Michela Nocita, Italiotai e Italikoi. Testimonianze greche nel Mediterraneo Orientale, Roma,
L'Erma di Breitschneider, 2012, eur 130
The main concern of this Ph. D. thesis is the resettlement for personal reasons of people from southern Italy (Italiotes and Italikoi) in the East, by which I mean the Balkans, Greece, the Aegean islands, Anatolic Ionia, and Egypt.
Most of the works on emigration from Southern Italy focus on the presence of Roman and Italic mercatores in the Aegean, especially on Delos, within a fairly short chronological range (III-I centuries B.C.); the main evidence for such studies are the gentilicia listed in Hatzfeld's indices ("Les Italiens résidants à Délos mentionnés dans les inscriptions de l'île", BCH 36, 1912; Les trafiquants italiens dans l'Orient hellénique, BEFAR 115, 1919).

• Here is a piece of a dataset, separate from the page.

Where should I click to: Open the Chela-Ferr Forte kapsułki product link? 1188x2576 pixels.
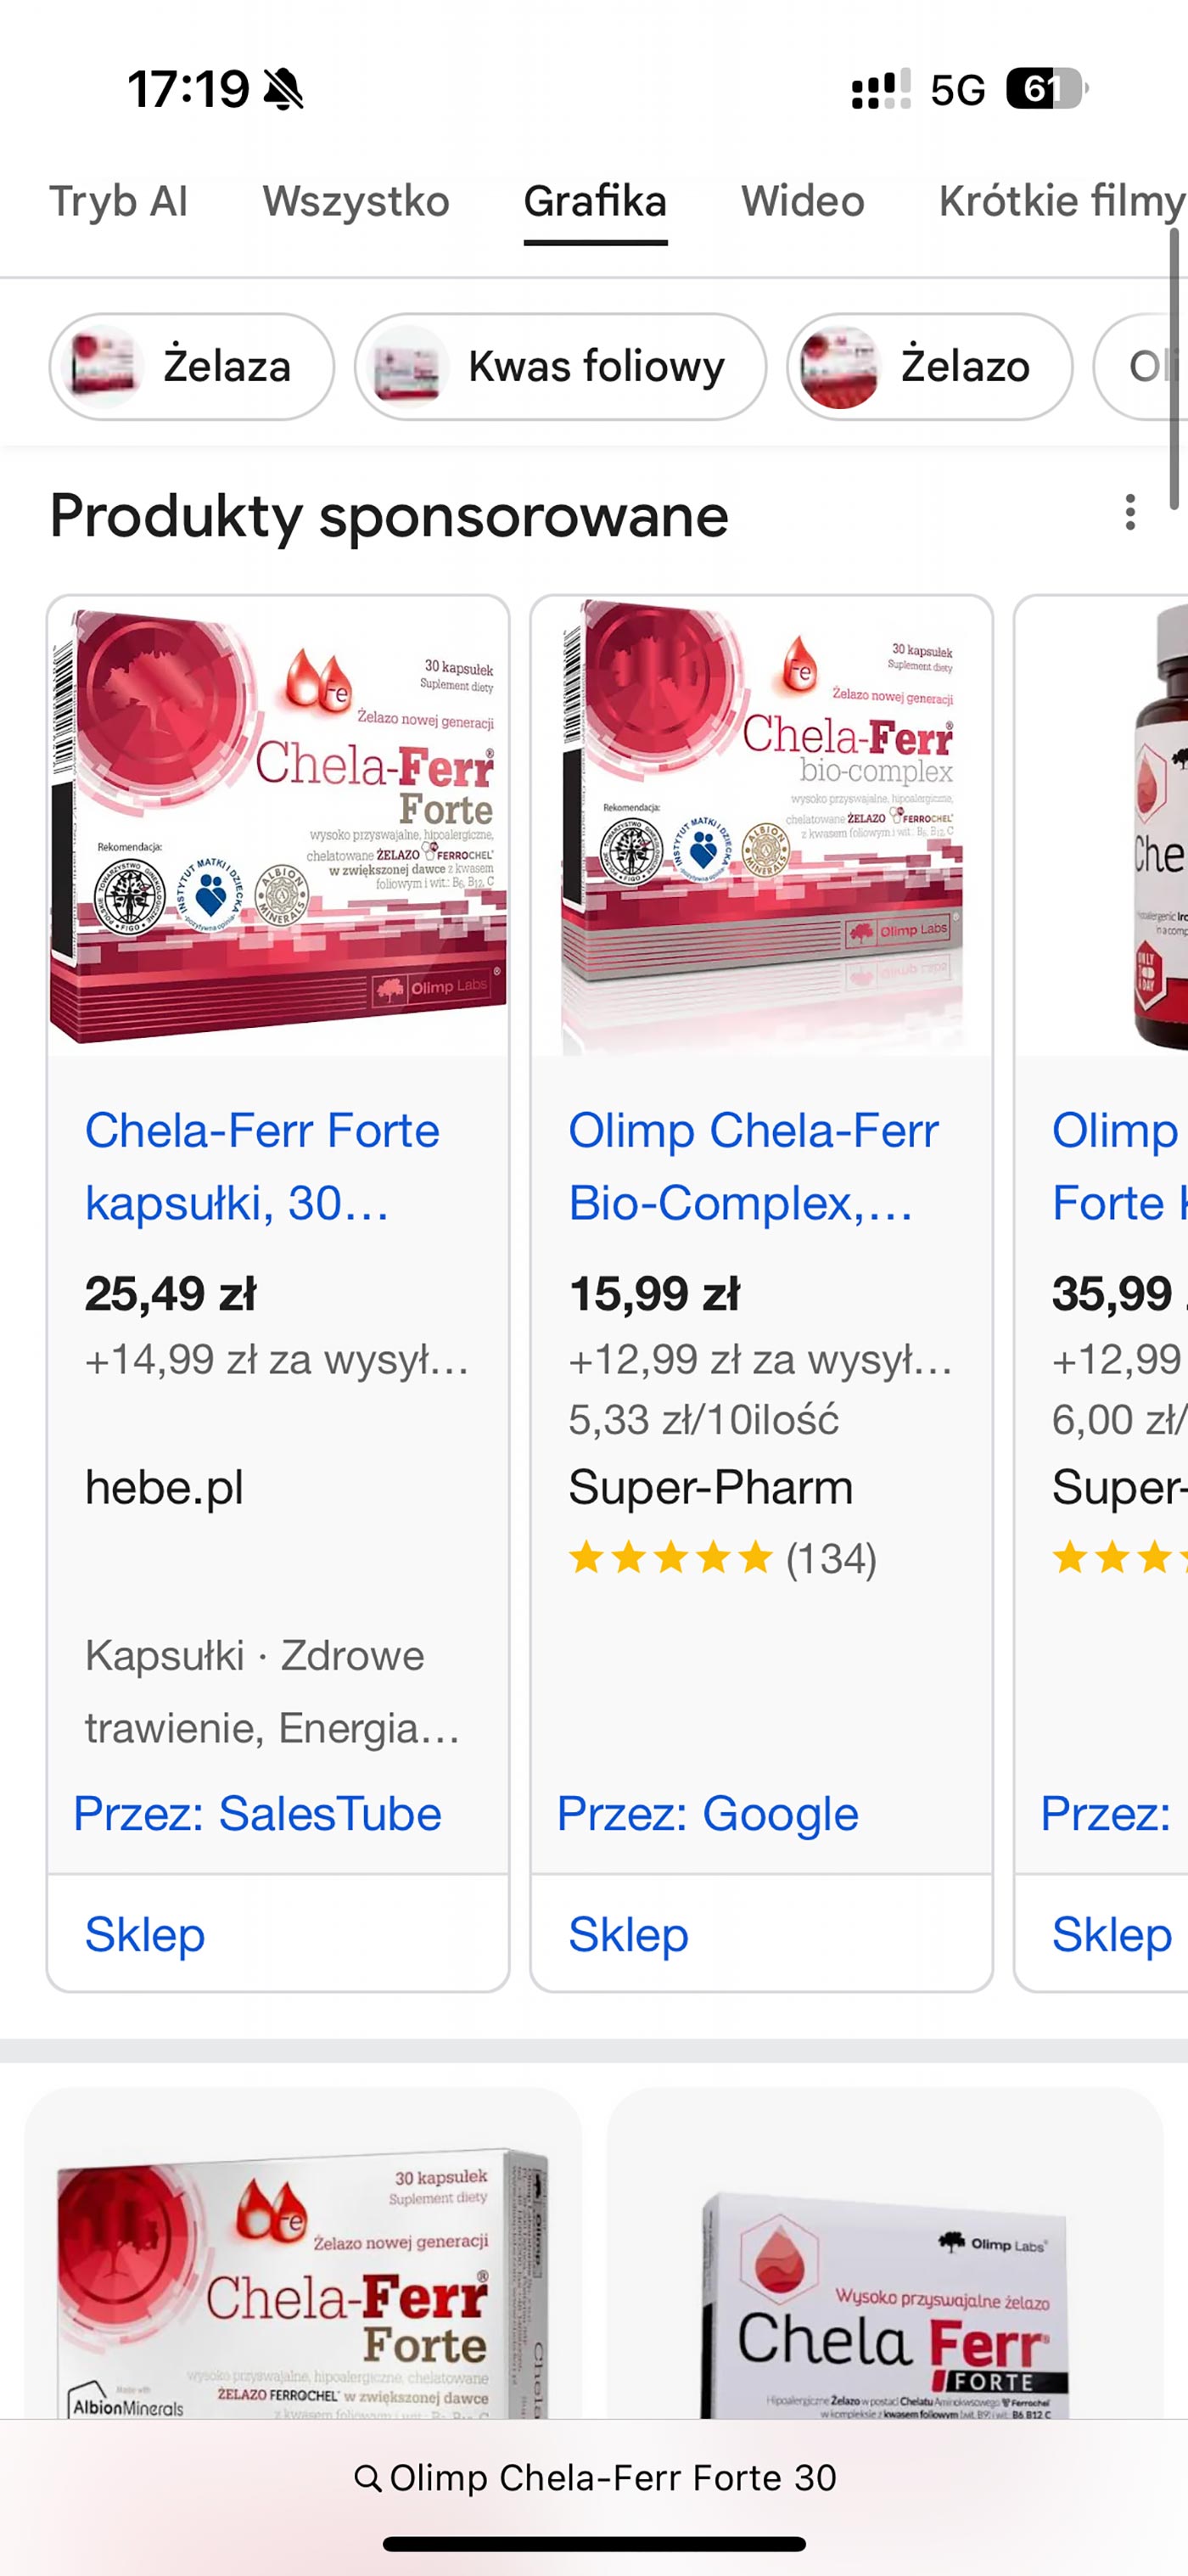pyautogui.click(x=262, y=1166)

Yet this approach is problematic, for the simple reason that gentilicia found in the East are often unreliable. An analysis solely based on them is unable to yield conclusive proof of where the Italic emigrants came from.
The present study therefore opts for a different approach. It aims to examine the provenance of settlers in light of the ethnic element that can be found in their onomastic formulas. This element is well attested in the literary and epigraphic evidence from the sixth to the first century B.C. It is only after 88 B.C., the year, that is, when the Rome's socii acquired Roman citizenship that the ethnic element in the Italic names attested in the East begins slowly to disappear.
The present work collects more than 360 literary and epigraphic records in which the Italic ethnics are preserved. A prosopographic index is also provided, which contains all the information on each Italiotes and Italikos recorded in the data.
The Greek inscriptions, which are far numerous, and the Greek literary material give us a good picture of the pattern of settlement: interesting details of the activities of settlers emerge, enabling us to follow the story of their relations with the native communities. This work also deals with the settlers' occupations, their provenance and social status, and their relationships with the Greeks. The literary evidence shows that the first Italiotai visitors of the eastern lands were for the most part artists and athlets as they appear in the victory lists of the Greek sanctuaries (VI-IV centuries B.C.). The inscriptions from the third to the first century record a large number of merchants and financiers specialized in one way of making money, such as banking or moneylending, trade, agriculture.
The novelty of this thesis resides in the use of literary as well as epigraphical sources (including tituli amphorarii and ostraka), the wide chronological and geographical range, and the up-to-date prosopographic index.